Movies: '50/50' Mercilessly Jerks Tears With Dimply Smiles
YOUR FEATURE PRESENTATION
Joining the very slim ranks of Cancer Comedies, 50/50 must surely number among the best of them. The film begins with a long shot of 27 year-old Adam (Joseph Gordon-Levitt) jogging. It's unclear why the film begins this way (we never see him exercise again) but it's telling. Adam is about to embark on a sweaty exhausting journey with no set destination and it takes him awhile to come into focus.
As protagonists go, Adam is a passive blurry character. He lets his loud friend Kyle (Seth Rogen) control their friendship. Even though he's only just given her a dresser drawer, his girlfriend Rachael (Bryce Dallas Howard) is calling all the relationship shots - including no blow jobs which infuriates Kyle on Adam's behalf. Adam seems content to sit back and take whatever life does or doesn't offer him. Enter: Cancer. His diagnosis happens very early in the movie in a suitably disorienting scene where the only word from the doctor's mouth that Adam can latch on to with any understanding is "Cancer". Adam is soon whisked into chemotherapy and it's the treatment that begin to control him. He sits back and takes in his new painful reality with something like peaceful acceptance. Or does he? Just how much is this ever-accommodating guy absorbing?
MORE AFTER THE JUMP...
His therapist (Anna Kendrick) sees through the calm facade but doesn't yet have the skill - she's only a grad student - to shake him from what she sees as numb shock. His overbearing mother (Anjelica Huston, just superb in an agonizingly small role. More! More!) could worry him right out of peacefulness so he ignores her.

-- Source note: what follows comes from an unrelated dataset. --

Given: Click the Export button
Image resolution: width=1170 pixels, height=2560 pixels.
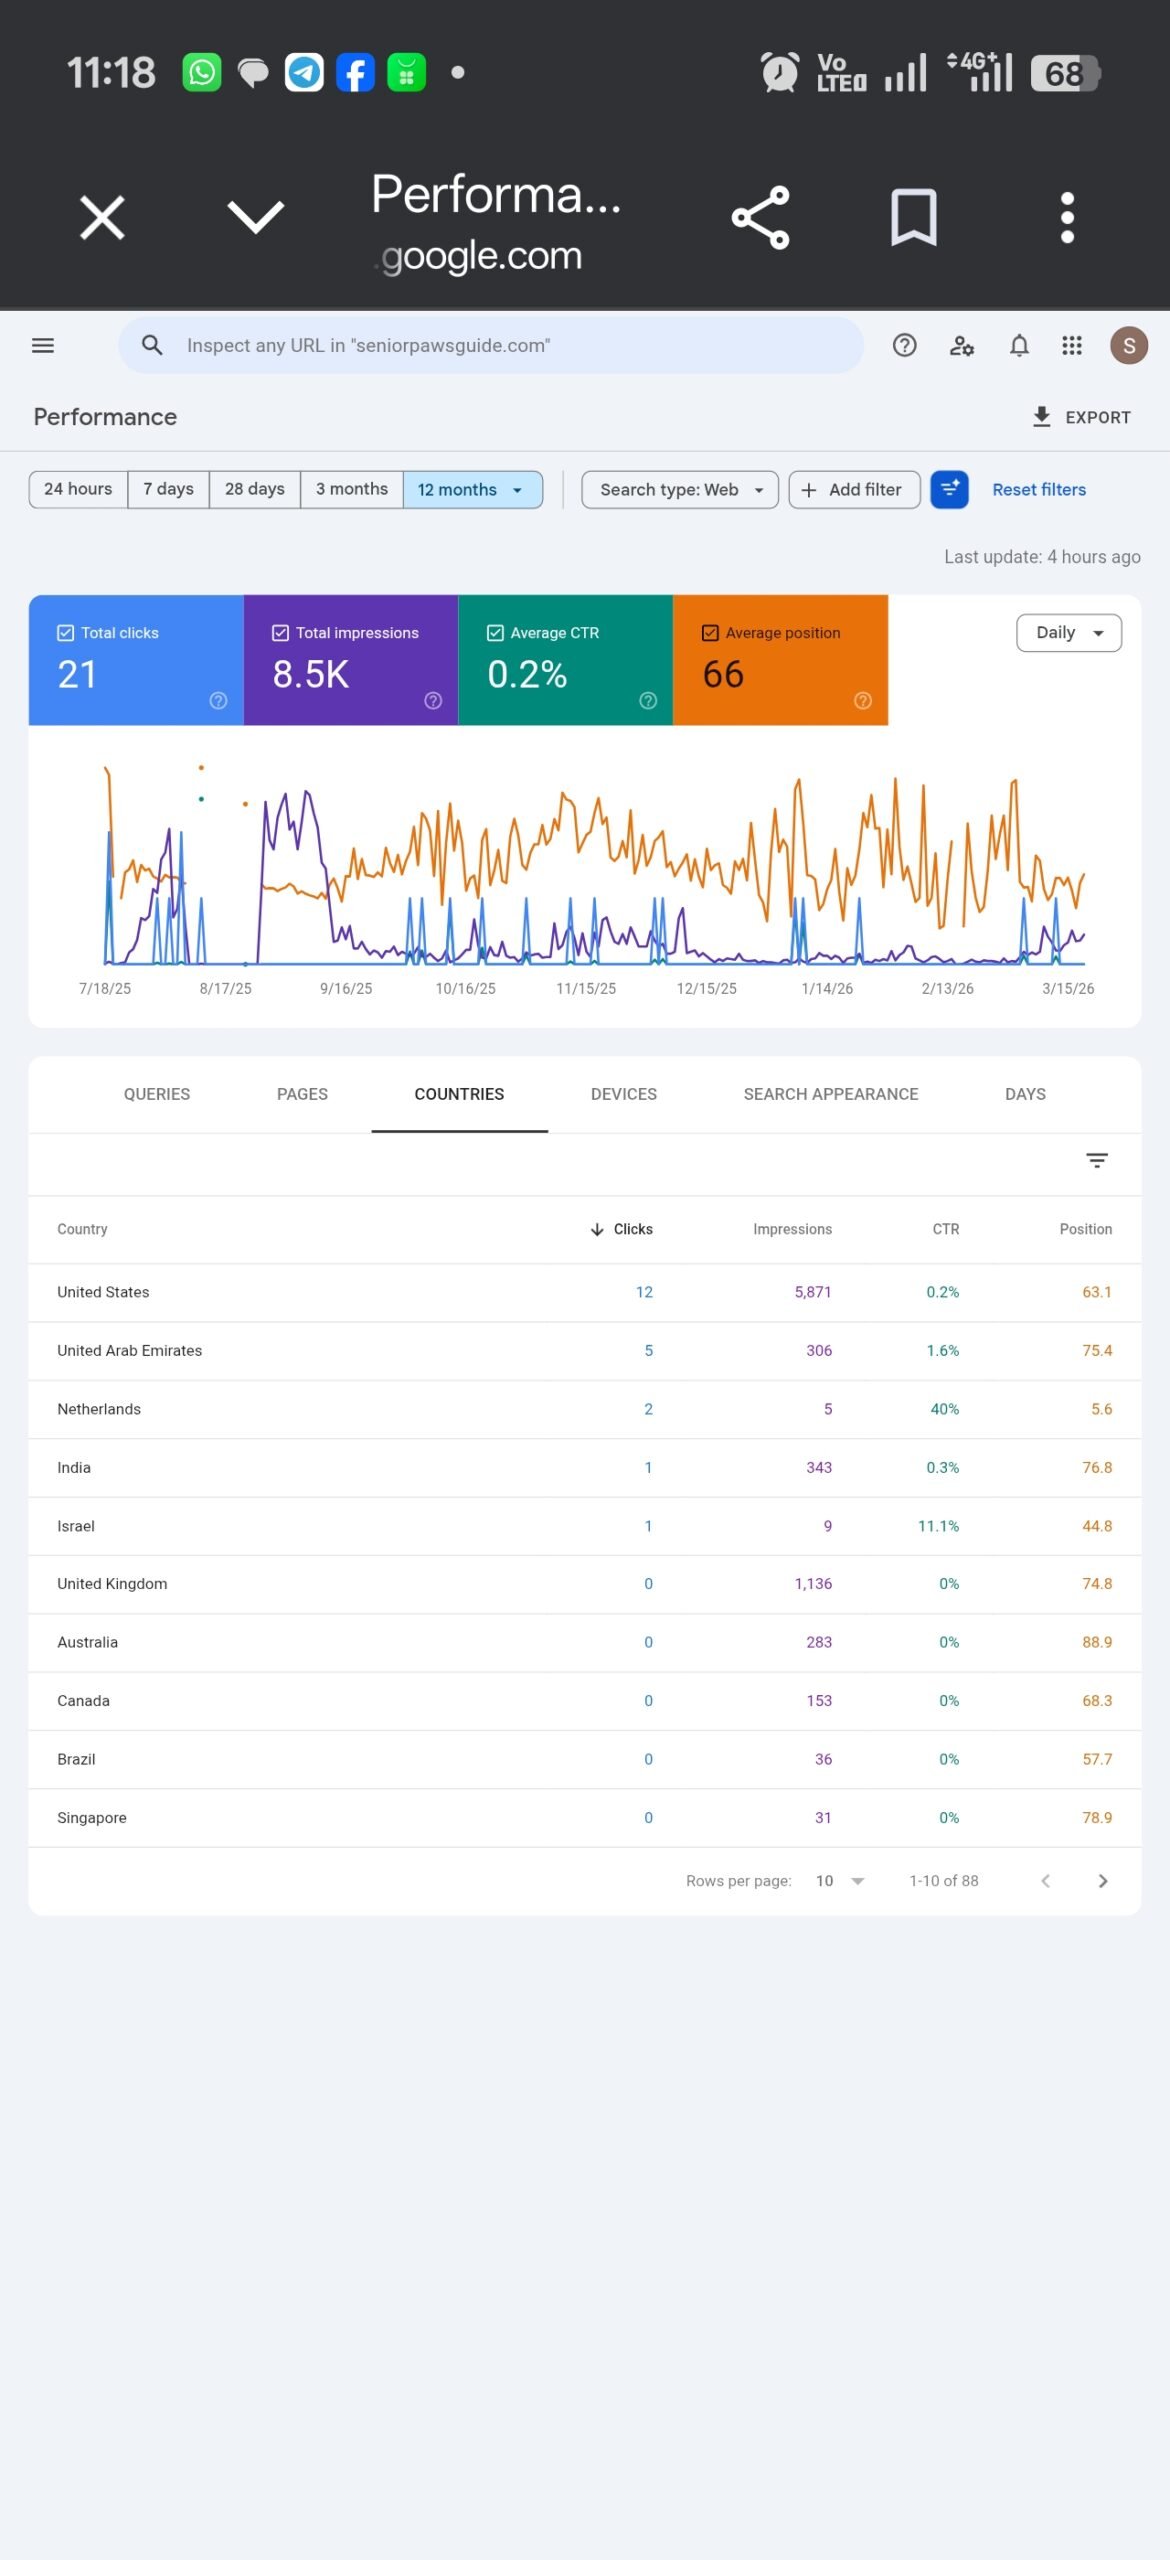Looking at the screenshot, I should click(x=1081, y=417).
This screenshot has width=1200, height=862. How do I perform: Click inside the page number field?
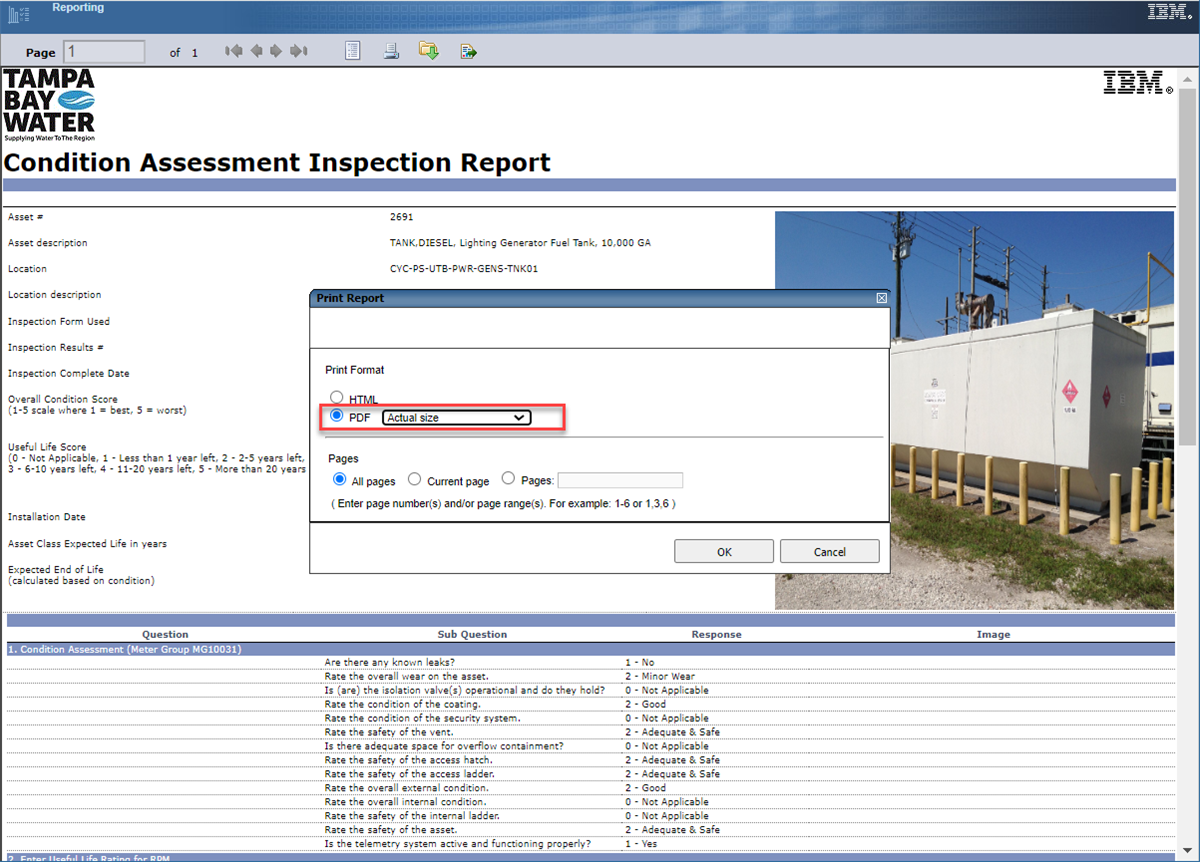103,51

Despite the intense focus on Adam and his life-threatening illness, the movie is generous enough to make sure that each of its supporting characters get at least one scene wherein you suddenly understand how hard Adam's illness is for them when they're offscreen. Except Rachael, that is. Between this and The Help Bryce Dallas Howard is in danger of becoming shorthand typecasting for Detestable Woman You're Supposed to Hate. It's a blemish on this otherwise kind-hearted movie that it takes such joy in hating her. In fact, it actually burns her in effigy!
To 50/50's credit, whether or not Adam will survive doesn't seem to be the driving thrust of the story. Instead 50/50 concerns itself with charting Adam's dawning awareness of his own feelings, collecting sympathetic obversations (Adam's relationship with an adopted dog is subtlely handled) and crude but funny diversions (Kyle is obsessed with using cancer to score them both sympathy-sex). It's in the slow accumulation of these laughs and details that the movie truly pays off. Out of nowhere your eyes are watering and the lump in your throat won't quit. Points of entry to Teary Mess Land will undoubtedly vary from moviegoer to moviegoer but for me it was a simple no-fuss scene in which Kyle passes out drunk and Adam heads to Kyle's bathroom only to discover his best friend's surprising reading material. The movie, like its bromantic central friendship, pretends to be casual but the feelings run deep.
Daniel Craig and Rachel Weisz, recently married offscreen, play a married couple who have a nightmarish experience in their new DREAM HOUSE. Anna Faris plays a single woman tracking down ex-boyfriends with the help of her shirtless neighbor Chris Evans in WHAT'S YOUR NUMBER? (Gee I wonder who she ends up with.) In limited release Michael Shannon has Oscar-buzzing apocalyptic nightmares in the unsettling drama TAKE SHELTER and Anna Paquin stars as a guilt-ridden teen who may have caused a horrible death in MARGARET. Don't be alarmed if Paquin appears preternaturally youthful. The movie, beset by post production and legal problems, was filmed before she ever fell for those handsome horny vampires in Bon Temps!
Finally, the New York Film Festival begins tonight with the premiere of Roman Polanski's CARNAGE (my review), an adaptation of the Tony winning play "God of Carnage" by Yasmina Reza. Oscar winners Jodie Foster, Kate Winslet, and Christoph Waltz (plus John C Reilly) make up the squabbling quartet. In short: Prestige movie season has begun, everyone marching towards Oscar though few will reach that naked gold man.